▶ **PROBLEM**:
Below, find the line containing "會員 (40, 130)" and the line containing "Newer Posts (100, 2501)"; reproduce exactly those two and every line between them, omitting pictures.
::: LISTED ENTRIES
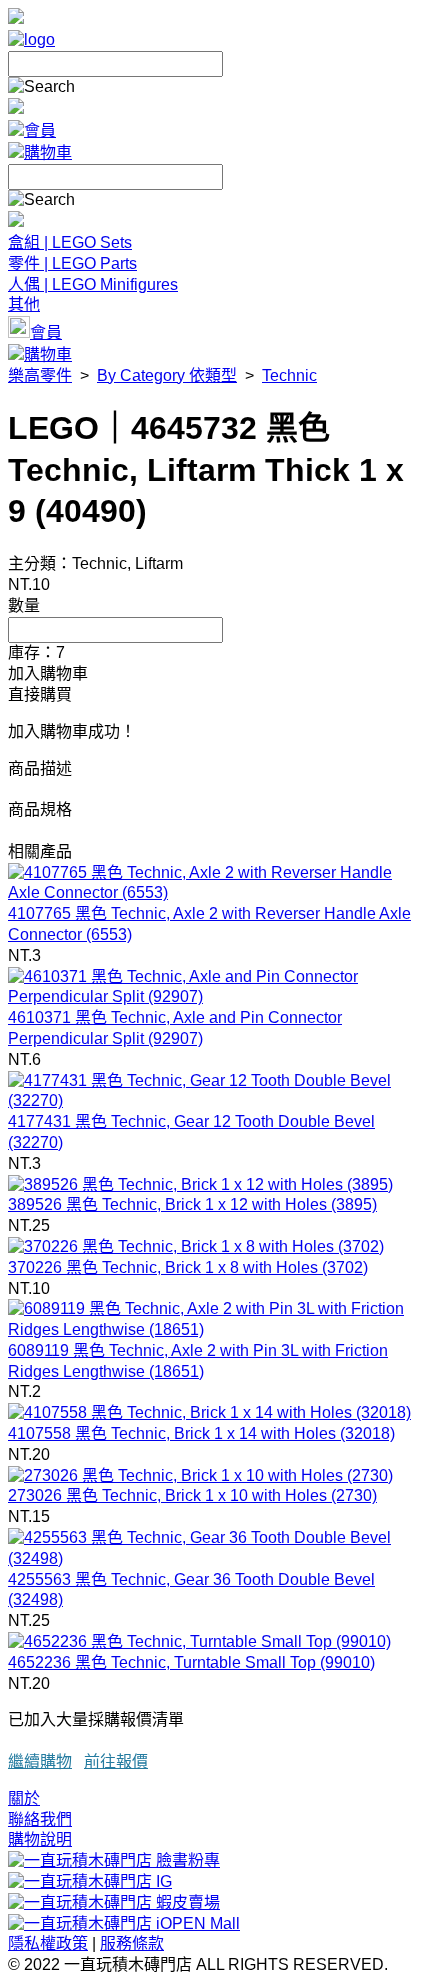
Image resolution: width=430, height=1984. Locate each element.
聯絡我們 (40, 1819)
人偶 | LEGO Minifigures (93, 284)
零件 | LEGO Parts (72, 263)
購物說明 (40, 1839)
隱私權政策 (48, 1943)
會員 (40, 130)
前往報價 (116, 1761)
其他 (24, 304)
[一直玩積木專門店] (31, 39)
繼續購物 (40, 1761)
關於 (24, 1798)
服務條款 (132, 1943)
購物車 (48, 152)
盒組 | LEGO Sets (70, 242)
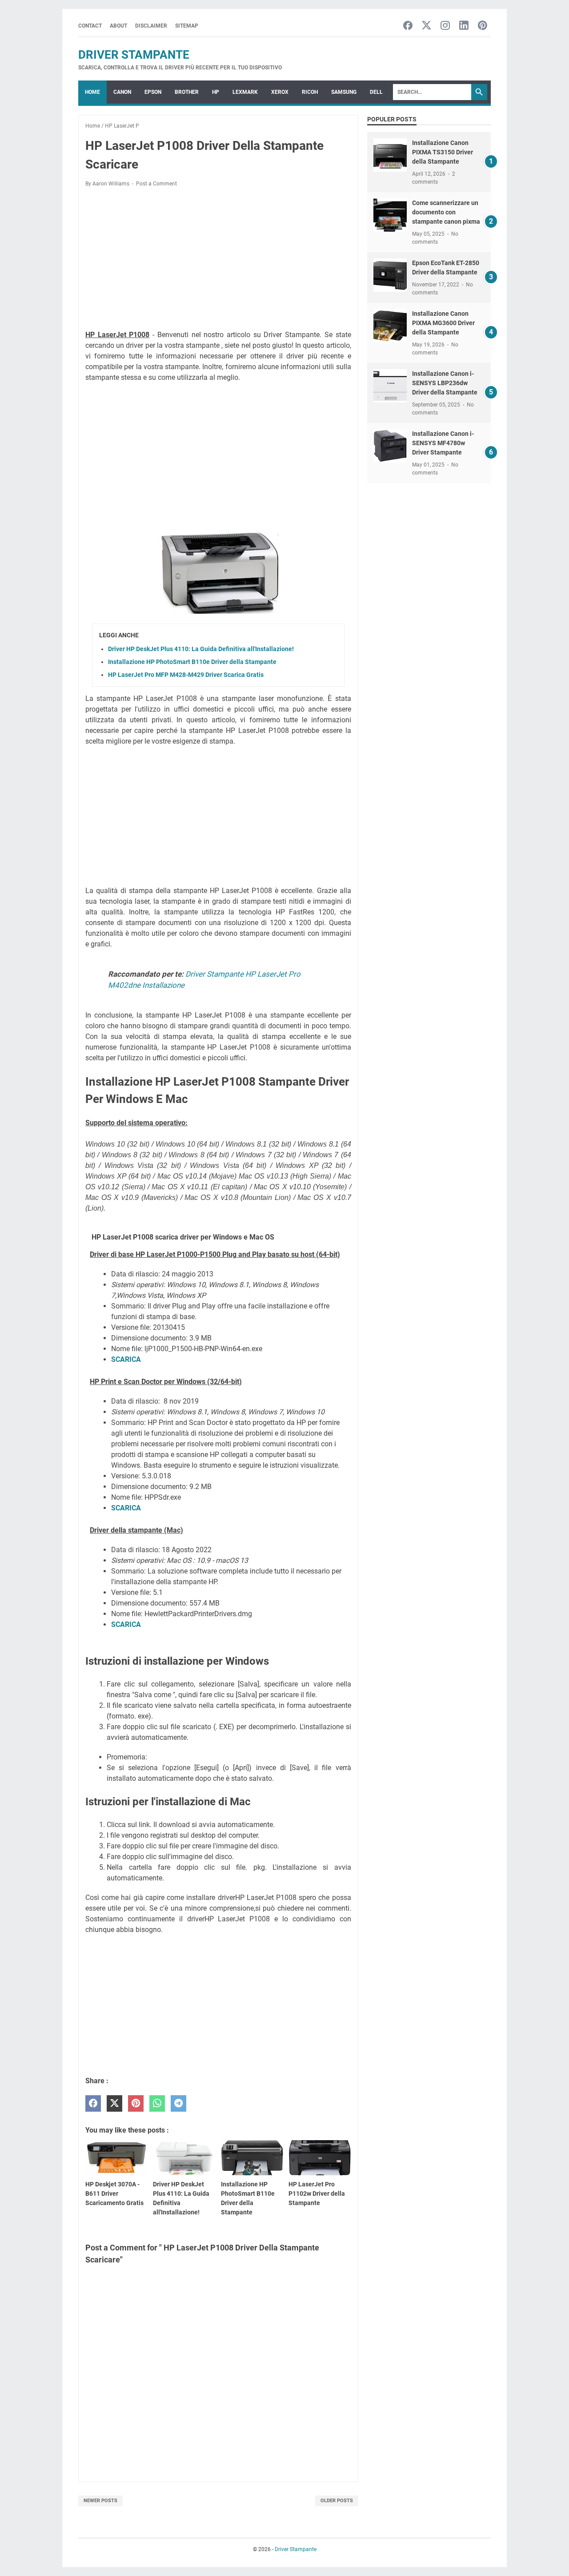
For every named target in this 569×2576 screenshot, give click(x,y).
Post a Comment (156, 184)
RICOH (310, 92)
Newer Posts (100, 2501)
::::::
::: LISTED ENTRIES
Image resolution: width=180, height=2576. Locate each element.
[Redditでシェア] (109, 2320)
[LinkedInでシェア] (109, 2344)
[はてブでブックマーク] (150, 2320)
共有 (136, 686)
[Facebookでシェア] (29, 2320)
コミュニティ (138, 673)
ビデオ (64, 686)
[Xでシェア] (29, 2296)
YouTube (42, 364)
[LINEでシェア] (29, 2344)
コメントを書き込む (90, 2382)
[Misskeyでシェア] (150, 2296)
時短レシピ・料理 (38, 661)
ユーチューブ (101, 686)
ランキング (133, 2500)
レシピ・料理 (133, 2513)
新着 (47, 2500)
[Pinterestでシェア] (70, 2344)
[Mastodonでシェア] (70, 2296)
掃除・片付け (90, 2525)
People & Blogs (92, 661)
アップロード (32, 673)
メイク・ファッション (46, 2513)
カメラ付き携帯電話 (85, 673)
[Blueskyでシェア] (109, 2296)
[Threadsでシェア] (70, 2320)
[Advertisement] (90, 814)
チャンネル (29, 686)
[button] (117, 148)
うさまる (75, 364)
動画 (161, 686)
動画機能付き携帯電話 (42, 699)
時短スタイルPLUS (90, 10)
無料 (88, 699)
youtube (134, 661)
::::::
::: LISTED ENTRIES
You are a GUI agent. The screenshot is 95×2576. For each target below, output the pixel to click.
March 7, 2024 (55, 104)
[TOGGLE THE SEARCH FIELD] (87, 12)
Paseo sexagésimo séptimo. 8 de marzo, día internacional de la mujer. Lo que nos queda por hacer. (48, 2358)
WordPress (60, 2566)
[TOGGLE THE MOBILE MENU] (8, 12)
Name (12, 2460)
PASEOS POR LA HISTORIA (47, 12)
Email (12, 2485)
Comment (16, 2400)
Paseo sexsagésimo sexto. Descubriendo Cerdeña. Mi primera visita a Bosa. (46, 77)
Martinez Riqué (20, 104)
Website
::::::
▶ **YOUR RESPONSE**:
會員 (40, 130)
前往報價 (116, 1761)
其他 (24, 304)
[一直玩積木專門店] (31, 39)
繼續購物 (40, 1761)
關於 (24, 1798)
服務條款 (132, 1943)
購物車 (48, 152)
盒組 | LEGO Sets (70, 242)
For every named target in this 569×2576 screenshot, give click(x,y).
Post a Comment (156, 184)
RICOH (310, 92)
Newer Posts (100, 2501)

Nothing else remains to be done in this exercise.